> Your objective: In the listing below, swap "Closed" for "Shut" in the lines from the one containing "the throttle plot?" through the end of the listing, and give back only those lines with nothing else altered.

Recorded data
>> start

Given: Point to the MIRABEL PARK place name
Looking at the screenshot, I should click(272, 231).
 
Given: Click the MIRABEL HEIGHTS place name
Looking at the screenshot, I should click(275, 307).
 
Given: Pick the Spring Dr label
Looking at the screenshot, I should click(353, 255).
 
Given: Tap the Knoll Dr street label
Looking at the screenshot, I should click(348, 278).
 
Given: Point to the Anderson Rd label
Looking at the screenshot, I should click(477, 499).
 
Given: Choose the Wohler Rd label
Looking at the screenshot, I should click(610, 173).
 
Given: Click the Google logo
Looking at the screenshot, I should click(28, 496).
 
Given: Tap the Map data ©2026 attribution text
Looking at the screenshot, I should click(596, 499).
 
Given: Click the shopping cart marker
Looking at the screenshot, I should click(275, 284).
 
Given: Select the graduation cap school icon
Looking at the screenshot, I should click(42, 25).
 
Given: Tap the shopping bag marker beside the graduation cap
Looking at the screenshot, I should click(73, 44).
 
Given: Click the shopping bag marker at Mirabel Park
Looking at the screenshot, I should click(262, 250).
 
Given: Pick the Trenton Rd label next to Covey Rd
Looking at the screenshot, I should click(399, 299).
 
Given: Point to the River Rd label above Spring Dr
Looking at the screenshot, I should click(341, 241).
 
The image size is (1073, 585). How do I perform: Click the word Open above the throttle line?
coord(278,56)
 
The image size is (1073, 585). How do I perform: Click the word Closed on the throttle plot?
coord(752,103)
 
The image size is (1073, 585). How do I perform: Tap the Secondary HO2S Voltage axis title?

>> end

> Result of this exercise:
The image size is (1073, 585). How do I perform: Click the word Shut on the throttle plot?
coord(752,103)
 
The image size is (1073, 585). How do I perform: Tap the Secondary HO2S Voltage axis title?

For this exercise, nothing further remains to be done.